В какой же общий вывод складываются впечатления от этих немногих эпизодов из биографии Байера в связи с основными чертами его физиономии, как ученого и профессора?

За последние годы очень много говорилось о немецкой организациы, в особенности об организации научной, технической и химической. В организации видели причину всей немецкой стойкости, объяснение всех немецких успехов. Может быть, оно и так, но во всяком случае можно сказать, что вся эта организованность весьма недавнего происхождения. В самом деле, на протяжении одного, только правда, довольно длинного жизненного пути нашего старшего современника мы встречаем факты, для многих, вероятно, весьма неожиданные. Нe удивительно ли, что всего 60 лет тому назад город Берлин совсем не имеет еще химической лаборатории, а Берлинский университет обходится без нее и на пять лет позже? Еще страннее, что Мюнхен, эти "немецкие Афины", не чувствует потребности в лаборатории даже в 1875 году. В лабораторию Кенигсберга Байер не решается поехать, как в опасную для здоровья, а в Гейдельберге, где давно уже имелся прекрасный химический институт, в нем не находится места для таких ученых, как Кекюлэ и Эрлекмейер, принужденных искать приюта в каких-то кухнях и сараях. Эти факты уже достаточно красноречиво характеризуют незавидное положение тогдашних экстраординарных профессоров да и самой их науки, столь много обещавшей органической химии, которая, по словам Байера, была тогда в Германии "без приюта и покровительства". Хорошо гармонирует с этим и вознаграждение профессора Берлинского ремесленного института в 1800 марок, которое упорно не хотят увеличить далее и после десятилетней службы, сознательно толкая тем зарекомендовавшего уже себя ученого по призванию на скользкий путь распыляющего силы совместительства.
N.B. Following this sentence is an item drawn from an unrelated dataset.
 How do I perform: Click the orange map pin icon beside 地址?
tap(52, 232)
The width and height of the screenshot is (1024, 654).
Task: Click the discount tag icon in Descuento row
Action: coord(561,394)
Интересно и вмешательство властной руки в академическую жизнь. В новом ремесленном институте профессора назначаются по протекции, при чем одолевает протекция кронпринца, и совсем было ужо назначенный Штальшмидт уступает дорогу Байеру. В Берлинском университете благожелательный министр хлопочет об учреждении самостоятельной химической кафедры на медицинском факультете, и Байер едва не попадает на эту кафедру вопреки желанию факультета, но министр падает, и все дело с этой кафедрой затягивается на 30 лет. С другой стороны, в то время как декан и, следовательно, факультет Марбургского университета предлагают Байеру наследовать кафедру Кольбе, волею курфюрста на это место сажается другое лицо.

Разве это все не изъяны организации, и как много здесь нам знакомого и еще близкого! И как скоро все переменилось! Этим можно пожалуй и утешаться, так как надежда на скорую перемену теперь пока единое наше утешение.

Однако можно подумать и о другом. Несовершенства и изъяны были, однако, человек нее же твердо прошел длинный жизненный путь, до конца, развернув данный Богом талант, и, неустанно работая всю жизнь, сохранил полное духовное и физическое здоровье. На краю могилы он спокойно мог бы сказать, что прожил свою жизнь так, как хотел, как мог и как был должен. И ведь Байер не исключение, от других он отличался талантом, не судьбою... Невольно приходит в голову, не слишком ли уж много мы говорим об организациях и не слишком ли мало и вскользь заглядываем внутрь человека, мало ценим великое счастье ясно и во время сознанного призвания, всесокрушающую силу неустанного трудолюбия и выдержки, эту неукротимую волю к действию, рождаемую из неостывающей любви к избранному долгу. Организация, конечно, сила. Но ведь только сильные и здоровые духом люди создают здоровые и стойкие организации.


1) Даже и coбственная его книга, в которой он часто изменял своим прежним взглядам, дает об этом лишь приблизительное понятие. Совсем другое дело были его лекции. (стр. 50.)

2) Однако и это место Байер получил только благодаря протекцин кронпринца, с которым водил знакомство брат Байера. (стр. 54.)